If you recall, in the 1980’s it was common knowledge stress, and spicy foods were the cause of our painful ulcers. The cure was also known, that being - lay off the Mexican food, relax and take a Zantac.
It turns out our prevailing familiarity with the cause and the cure was based on a story that was simply told over and over again. This story was told to us for maybe a hundred years, and Big Pharma built up a 8 billion dollar industry based on folklore.
In 1982, a young Australian scientist named Barry Marshall discovered ulcers were not caused by the capsaicin based chili, rather the true cause was the bacterium H. pylori. Instead of surgery and a Zantac every day for the rest of one life, an ulcer can be cured by naturally replacing the bodies’ microbes. This changed everything, right? Wrong. Common knowledge does not die overnight and typically the higher educated, such as the doctor prescribing the pill, will hold on to their concepts longer than their non-doctor citizens because they are confident, they are accustomed to being right. The longer we have held an idea, and the more emotional it is, our level of confidence in that idea grows; with this so does the degree of difficulty in changing our thinking. The evidence is not always the best tool to persuade someone’s mind, leading with evidence to a person who is emotionally committed to a story is equivalent of name calling.

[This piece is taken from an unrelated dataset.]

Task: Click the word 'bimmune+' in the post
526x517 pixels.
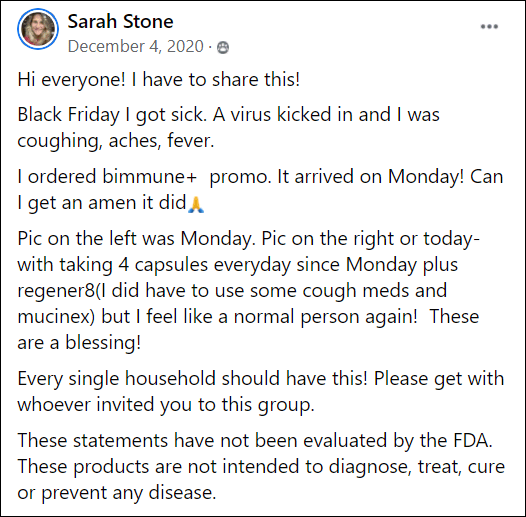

One must lead with emotion, and close with evidence, even, and maybe especially, if the opponent has a Ph.D. in her title.
Marshall
was ridiculed, mocked, and held in contempt of the medical community – however,
he did not give up, and eventually he persuaded the medical community. In 2005, 23 years later, he won a Nobel Prize for his research.
The unlikely benefactor of Marshall's
work was Chihuahua Mexico and the Jalapeño.
Jalapeño exports the United States tripled overnight. Moreover, Zantac sales fell by $24 million
three years after he took home the Nobel Prize (even with the Noble Prize in
hand there was a lag in giving up the medical ulcer religion – A.K.A folklore).